Last week, Abbas again warned that the Palestinians will stop implementing their agreements with Israel. The ramifications of this decision remain unclear, but it is safe to assume that the members of the PLO’s Executive Committee – some of whom may have hoped to put a resolution to that effect on the back burner – will now be overly eager to see it through. This is especially plausible, given this morning’s report by journalist Nahum Barnea in Yedioth Aharonoth, saying that Kushner intends to invite a host of Arab leaders to a summit at Camp David and present the “deal of the century,” even before the Israeli elections on September 17.
The wonderful service the Trump administration is planning to provide to Prime Minister Benjamin Netanyahu’s election campaign aside, this move would deal the PA a particularly powerful sucker punch. Many Arab leaders are bound to feel obligated to attend the summit and hear the American president present his peace plan, but Abbas, even if invited, would most likely be absent, which would again render the Palestinian leader irrelevant.
Abbas may score some political points with the Palestinians for locking horns with Washington, but beyond that, he remains a lackluster leader – a “featherless chicken,” as the late prime minister Ariel Sharon once described him.
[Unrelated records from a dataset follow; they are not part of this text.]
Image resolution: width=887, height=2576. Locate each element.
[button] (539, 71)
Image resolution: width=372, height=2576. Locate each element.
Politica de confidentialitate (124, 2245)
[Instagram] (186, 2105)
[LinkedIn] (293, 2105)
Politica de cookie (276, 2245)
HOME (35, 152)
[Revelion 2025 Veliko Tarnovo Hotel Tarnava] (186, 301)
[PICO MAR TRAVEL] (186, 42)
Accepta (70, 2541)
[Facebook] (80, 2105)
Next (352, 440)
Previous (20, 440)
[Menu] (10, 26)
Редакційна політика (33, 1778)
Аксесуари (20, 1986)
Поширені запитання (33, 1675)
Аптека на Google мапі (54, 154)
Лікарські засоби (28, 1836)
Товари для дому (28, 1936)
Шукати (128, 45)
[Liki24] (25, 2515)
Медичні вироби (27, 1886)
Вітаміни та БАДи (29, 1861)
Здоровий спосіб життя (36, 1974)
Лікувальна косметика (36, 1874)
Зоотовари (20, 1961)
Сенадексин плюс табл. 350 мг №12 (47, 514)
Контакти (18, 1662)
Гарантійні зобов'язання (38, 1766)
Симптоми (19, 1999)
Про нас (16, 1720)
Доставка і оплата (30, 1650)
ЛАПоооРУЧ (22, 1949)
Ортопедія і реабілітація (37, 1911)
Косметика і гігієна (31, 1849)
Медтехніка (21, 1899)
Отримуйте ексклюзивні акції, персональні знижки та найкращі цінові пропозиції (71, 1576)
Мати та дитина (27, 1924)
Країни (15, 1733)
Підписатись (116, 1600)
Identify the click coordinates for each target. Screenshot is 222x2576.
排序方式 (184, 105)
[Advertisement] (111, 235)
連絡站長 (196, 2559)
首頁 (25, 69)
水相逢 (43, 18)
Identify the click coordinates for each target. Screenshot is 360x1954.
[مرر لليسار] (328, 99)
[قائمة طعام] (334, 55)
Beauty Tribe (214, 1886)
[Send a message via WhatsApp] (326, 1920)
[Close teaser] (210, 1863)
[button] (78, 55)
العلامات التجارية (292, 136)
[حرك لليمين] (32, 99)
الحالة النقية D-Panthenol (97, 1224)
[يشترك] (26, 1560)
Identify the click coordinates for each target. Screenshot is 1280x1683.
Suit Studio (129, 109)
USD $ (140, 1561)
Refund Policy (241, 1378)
Many in Israel may welcome any move that undermines the Palestinian Authority, but its dismantling — sooner or later — is unlikely to serve Israel’s interests.
Overseeing the infrastructure, employment, education, health and welfare needs of the 2.8 million Palestinians living in the West Bank will prove to be a huge burden on Israel’s economy — and not one word on the implications such a move will have on the security coordination between the Israeli military and the Palestinian security forces.
The US and Israel may be trying to make Abbas sweat and force him to accept the “deal of the century,” but it is doubtful that will happen. The aging Palestinian leader, who will turn 84 in November, is known to be a particularly stubborn individual, and he is in no hurry to compromise his positions.
Finally, a post-Abbas era in which the Palestinian Authority is a thing of the past may present Israel with some of the most difficult security, economic and policy challenges it has ever known.